The same things might be said again in 2018; that Gide, though a prolific writer, a Nobel Prize winner, a man who wrote openly about his sexual life, and a writer who took politics seriously, if not quite coherently, has slipped away from the canon of modernism. One obvious reason for this is that as a life long intellectual he was always in dialogue with the ideas around him, and always reflecting on their interconnections, and therefore chameleon-like in his preferences. The “Pages from a Journal,” published in PR after a summer and autumn of advancing Nazism, anti-Semitism, and, in the Soviet Union, political trials and executions, are a compendium of things Gide was thinking about at that time.

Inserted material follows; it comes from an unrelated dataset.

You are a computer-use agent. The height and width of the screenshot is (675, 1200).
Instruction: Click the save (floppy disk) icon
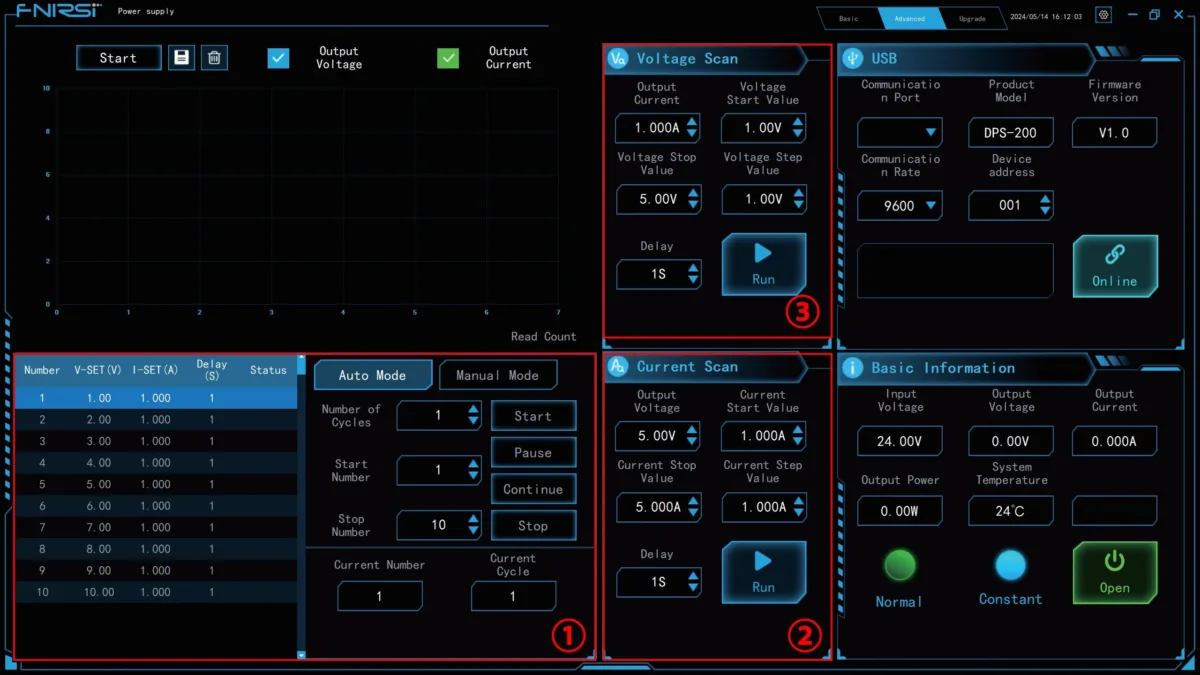pos(181,58)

He opens with the reflection that “Early in life I put myself on guard against beliefs I owed to habits encouraged by my parents, to my protestant upbringing, and even to my country”. He says that it took him a long time to understand that his concerns were born from his position in class society. He sees that his sympathy for the poor and the labouring classes arose only because he was bourgeois: that is, of his ‘critical survey’ of the world around him, “I knew well enough that had I been less privileged I could not have taken it”. And for that reason, he could see that the revolutionary ideas come from the privileged classes, and are then taken up by the working class and its allies.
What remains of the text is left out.